## EXTRACT TO READ
------------

We now need a short introduction to what knowledge representation is in order to explain why you're seeing these objects here.

What is Knowledge Representation?
Knowledge representation provides all of the ways and means necessary to reliably and consistently conceptualize our world. It helps us navigate landscapes of meaning without losing our way; however, navigational bearing isn't the only advantage. Knowledge representation aids our recognition of what changes when we change our world or something about ourselves. It does so, because even our own perspective is included in the representation. It can even reveal to us when elements are missing or hidden from our view!

It's important to remember that knowledge representation is not an end, rather a means or process that makes explicit to us everything we already do with what we come to be aware of. A knowledge representation must be capable of representing knowledge such that it, like a book or other artifact, brings awareness of that knowledge  to us. When we do it right, it actually perpetuates our understanding by providing a means for us to recognize, interpret (understand) and utilize the how and what we know as it relates to itself and to us. In fact – knowledge representation even makes it possible to define knowledge precisely!

What Knowledge is not!

------------

## DATA LINES
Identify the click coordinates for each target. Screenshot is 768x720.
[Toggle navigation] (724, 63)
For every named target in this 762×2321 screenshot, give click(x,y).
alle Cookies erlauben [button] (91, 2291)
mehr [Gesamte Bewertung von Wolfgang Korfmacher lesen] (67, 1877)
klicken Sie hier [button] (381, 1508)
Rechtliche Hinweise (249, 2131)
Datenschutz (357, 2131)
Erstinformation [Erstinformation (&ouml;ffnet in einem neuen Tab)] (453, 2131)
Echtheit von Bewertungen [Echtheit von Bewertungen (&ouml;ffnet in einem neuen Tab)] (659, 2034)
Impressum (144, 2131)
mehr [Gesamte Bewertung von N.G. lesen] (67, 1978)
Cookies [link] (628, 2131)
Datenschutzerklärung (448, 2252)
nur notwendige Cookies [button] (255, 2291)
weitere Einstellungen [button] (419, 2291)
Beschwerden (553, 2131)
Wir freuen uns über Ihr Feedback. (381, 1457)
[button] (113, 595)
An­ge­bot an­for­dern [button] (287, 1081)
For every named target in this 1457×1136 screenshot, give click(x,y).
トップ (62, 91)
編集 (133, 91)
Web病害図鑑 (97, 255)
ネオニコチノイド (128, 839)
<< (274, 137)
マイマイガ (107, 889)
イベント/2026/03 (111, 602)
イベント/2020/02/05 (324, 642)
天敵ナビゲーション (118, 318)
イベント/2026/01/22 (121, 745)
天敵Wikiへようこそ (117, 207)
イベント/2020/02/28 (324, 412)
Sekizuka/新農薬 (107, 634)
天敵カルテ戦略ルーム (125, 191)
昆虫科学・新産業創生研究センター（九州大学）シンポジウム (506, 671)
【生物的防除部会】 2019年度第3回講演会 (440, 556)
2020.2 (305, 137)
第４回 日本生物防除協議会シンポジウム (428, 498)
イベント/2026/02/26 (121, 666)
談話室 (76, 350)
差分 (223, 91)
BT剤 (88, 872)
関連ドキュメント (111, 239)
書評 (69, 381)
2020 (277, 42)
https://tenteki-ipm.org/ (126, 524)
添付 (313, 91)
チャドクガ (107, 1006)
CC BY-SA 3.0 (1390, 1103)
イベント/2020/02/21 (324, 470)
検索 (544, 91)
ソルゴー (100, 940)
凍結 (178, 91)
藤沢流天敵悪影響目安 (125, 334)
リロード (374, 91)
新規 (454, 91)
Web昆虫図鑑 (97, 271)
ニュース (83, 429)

------------

## INSTRUCTIONS FOR THE TASK
Please decide whether each statement agrees with the passage on knowledge representation, giving yes or no and quoting the deciding words of the passage: (a) Knowledge representation is an end in itself. (b) Our own perspective is part of the representation. (c) Knowledge representation can show us when elements are hidden from our view.

## WRITTEN REPLY
(a) No: "knowledge representation is not an end, rather a means or process"
(b) Yes: "even our own perspective is included in the representation"
(c) Yes: "It can even reveal to us when elements are missing or hidden from our view!"